By Jesús Nava

Let me set the stage for the proposal I offer at the end of this commentary.

Some people who resided in my childhood neighborhood were afflicted with unusual physical ailments, or least I thought so when I was young. The strangest for me was Pobre Pepito.

Pepito was deaf and afflicted with palsy. He communicated with flailing arms, rolling eyes, grunts, and moans.

As a young boy, I remember my first encounter with him in 1968. It was a hot Saturday afternoon in Westside San Antonio, and my father, after having finished his “mandados” or chores for the day, stopped at a local business. I stayed in the back of our station wagon to lay down and get relief from the sun.

Soon I heard a commotion and raised my curious head only to be confronted by Pepito standing directly in front of me outside the car window. He was highly emotional, almost hysterical, and I was scared stiff.

But as I sat there frozen staring into his eyes, I saw pain and anguish reflected in them. He was not a threat. He was in need of help. My father, having heard Pepito, came outside, calmed him, and gave him some money. I was never afraid of Pepito again.

That Scenario Today

Now I wonder how a police encounter with Pepito would go today? What would be the response when the 911 call is received about a man acting crazy and violent and scaring everyone?

Add to the mixture that the police would be responding to the “deep Westside” as I recently saw it labeled in a caricature of a San Antonio map.
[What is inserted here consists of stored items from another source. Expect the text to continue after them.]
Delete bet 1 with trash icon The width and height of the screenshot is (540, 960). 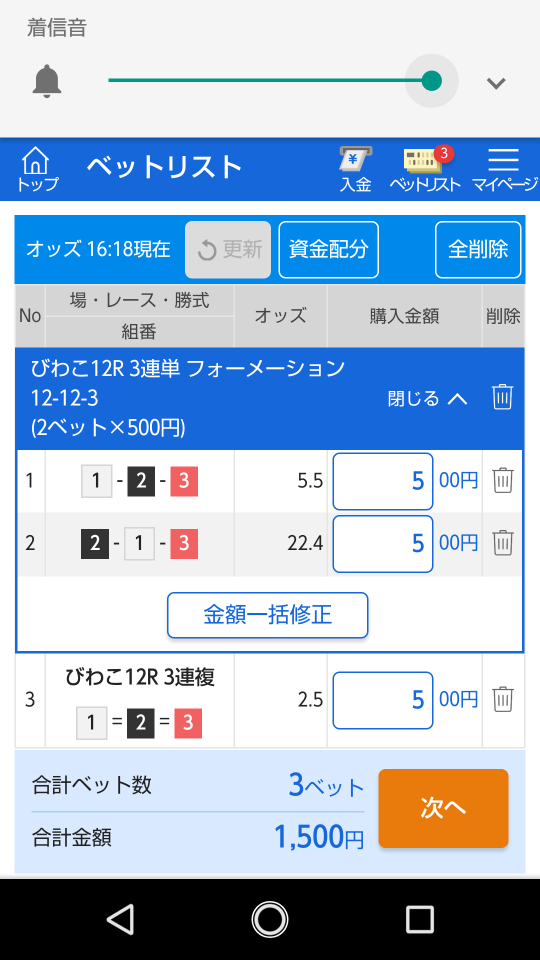point(503,481)
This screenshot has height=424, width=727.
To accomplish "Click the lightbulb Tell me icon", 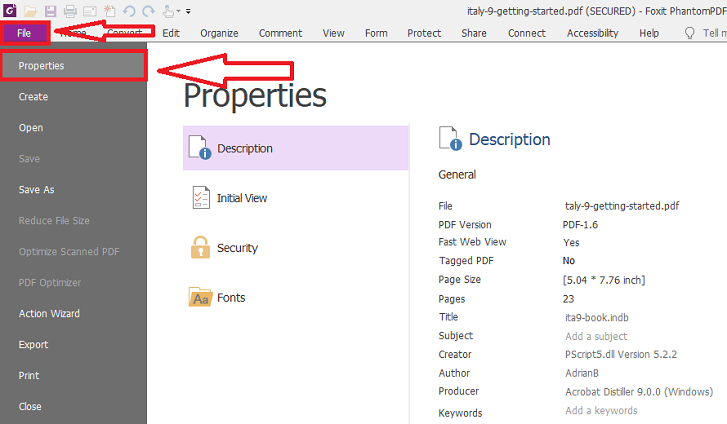I will [x=689, y=33].
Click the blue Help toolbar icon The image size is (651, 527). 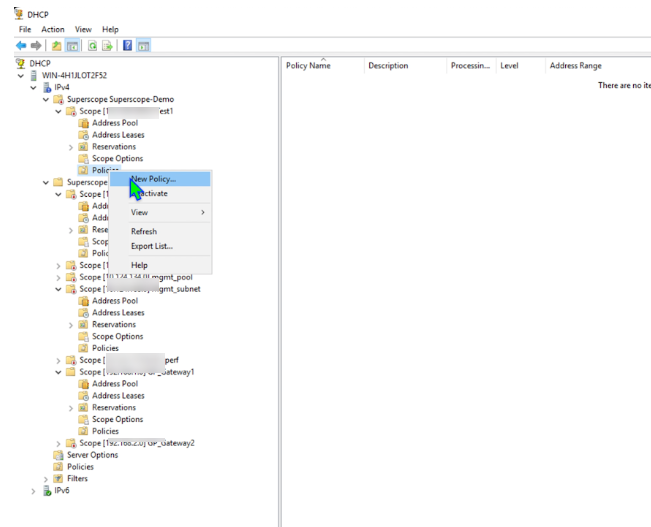coord(127,46)
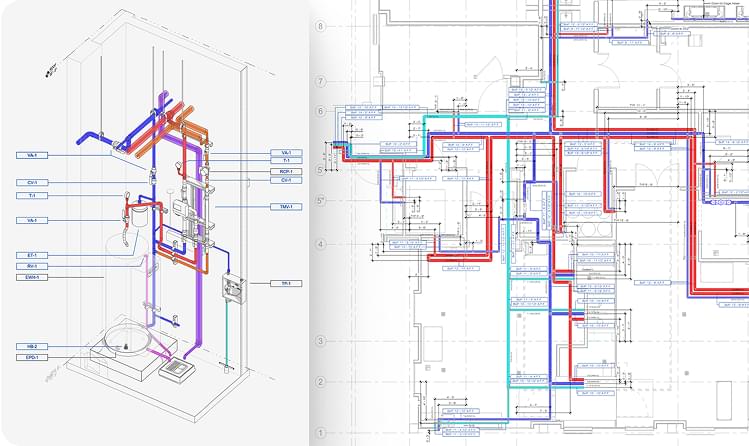The height and width of the screenshot is (446, 749).
Task: Select the TMV-1 callout label
Action: coord(286,207)
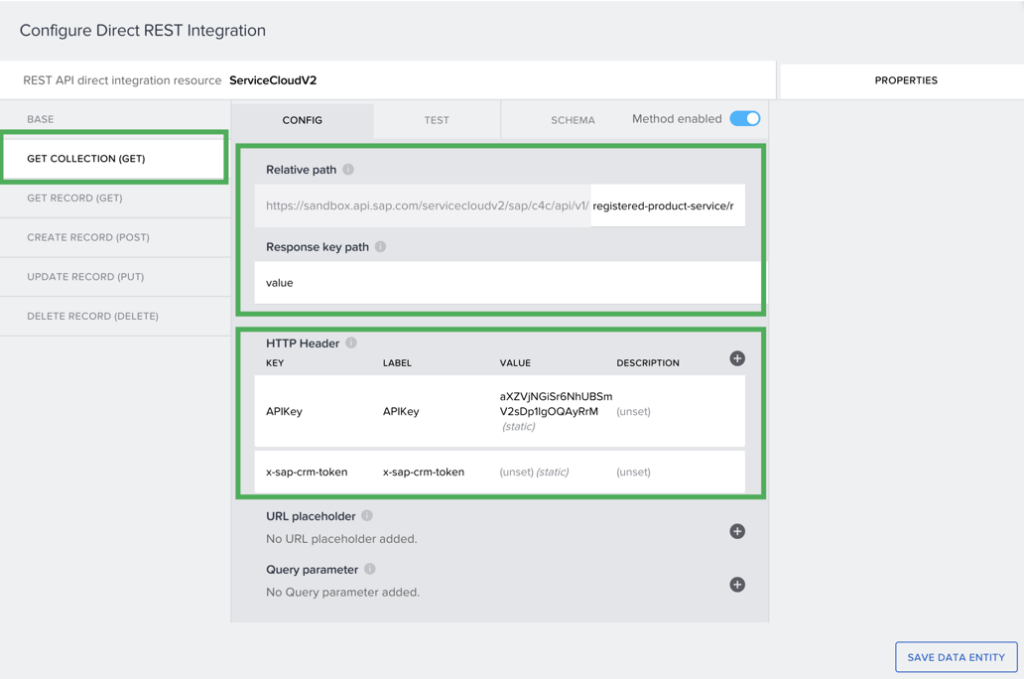Switch to the TEST tab
The image size is (1024, 679).
click(437, 120)
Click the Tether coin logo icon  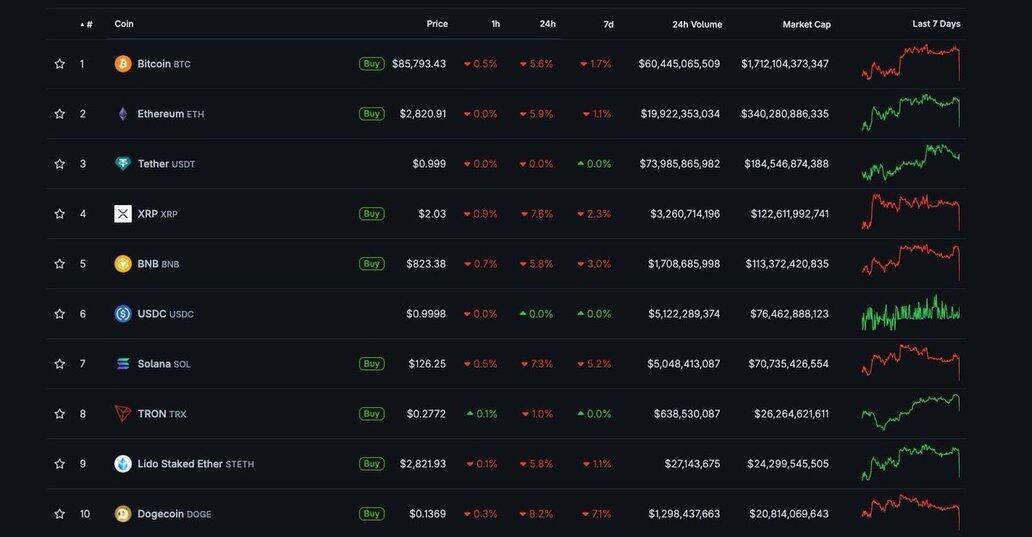pos(123,164)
Would the arriving officers know that Pepito was incapable of verbal communication? Would they know that his wild behavior was due to his medical condition and a lifetime of suffering and alienation?
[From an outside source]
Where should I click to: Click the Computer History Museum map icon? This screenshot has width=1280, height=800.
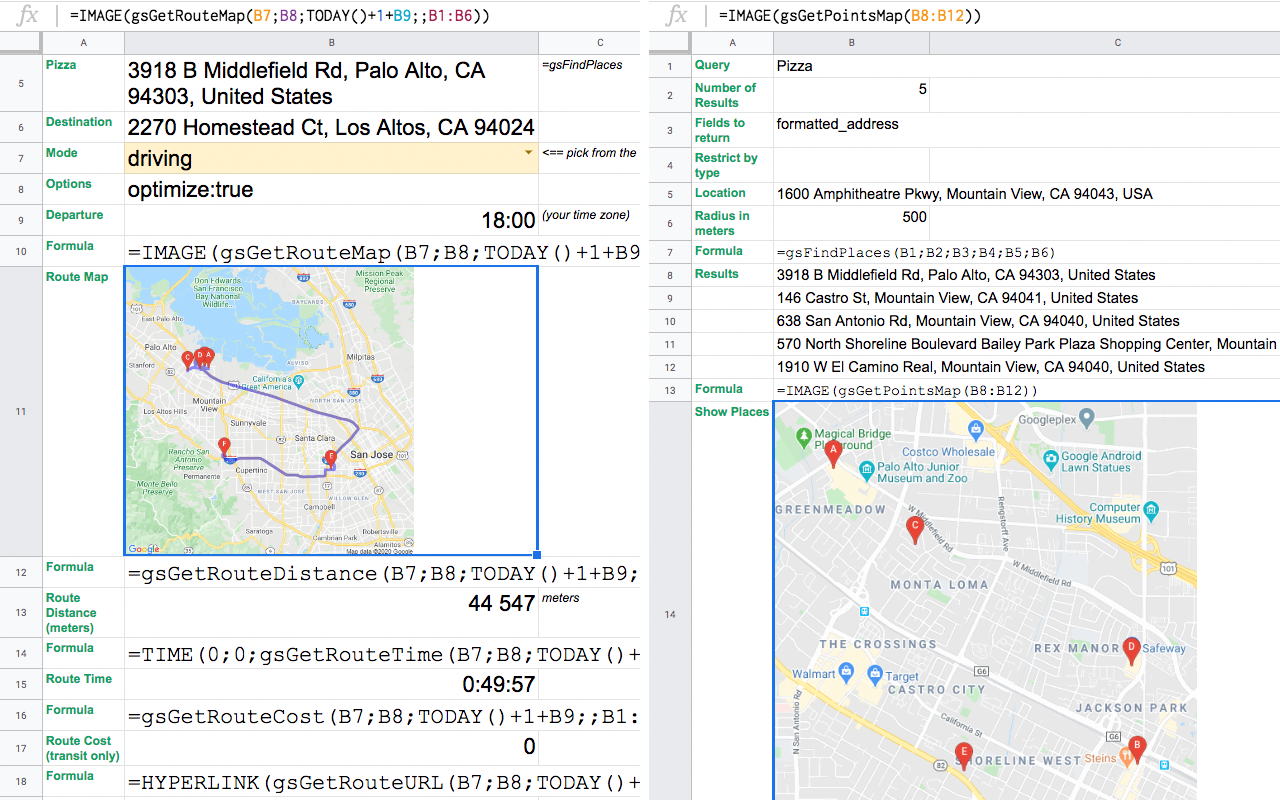1151,509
How would the police subdue him? Taser? Nonlethal shotgun? Baton and cuffs?

I ask these questions because our management jobs require us to think and make decisions about how law enforcement interacts with residents.

Questioning Conventional Tactics

As a local government manager of 30 years, I know police forces are full of good people dedicated to serving the public. I even lost a city manager job defending a police chief.

I do, however, question the paramilitary tactics and deployment strategies that are seen as conventional in today’s law enforcement.

First, they scare people and do not make them feel safer. Seeing military vehicles on the streets and local police dressed in SWAT and riot gear signals to the world that we are on the verge of anarchy.

Second, the show of overt military force is meant to coerce the citizenry into submission. Fear is used to subdue dissent and opposition to the prevailing political authority, which has a legal monopoly on the use of law enforcement. Cities and counties manage the local police forces, and residents rely on managers to make sure someone polices the police.

It is also important to ask what created the conflict in the first place—the crime or the police response. There was sufficient evidence that Michael Brown and Eric Garner had committed crimes. Both men were known in their communities. The arrests could have simply occurred later. In the case of Eric Garner, a citation for selling loose cigarettes given by a code or parking enforcement officer may have sufficed. Community-oriented policing was the established norm in local law enforcement before September 11, 2001. I can’t recall how many neighborhood policing meetings I attended before the attack on the World Trade Center.

It was at these meetings in the Texas communities of San Antonio, Santa Barbara, Denton, Laredo, Las Cruces, and San José where trust and confidence was established and built between law enforcement and the community. Each new neighborhood policing substation was a kept promise to work directly with residents.

The Manager’s Role?

What role do we as local government managers have to ensure effective police interaction with our communities? Not just with the prominent, well-known members of our society, but also with the more obscure fringe residents who include communities of color; the poor and homeless; the undocumented; the political, religious, and economic refugees; and the mentally ill.

I venture to say that we have an important role to play and a responsibility to ensure that all residents feel safe and calm during troubled times. But that work is done up-front with the community, not after the damage has been inflicted and trust has been eroded.

I propose that we restart the discussion on community policing as a means to counteract the current views on police, and in the process, save not only our communities but also individuals like Pepito—may he rest in peace.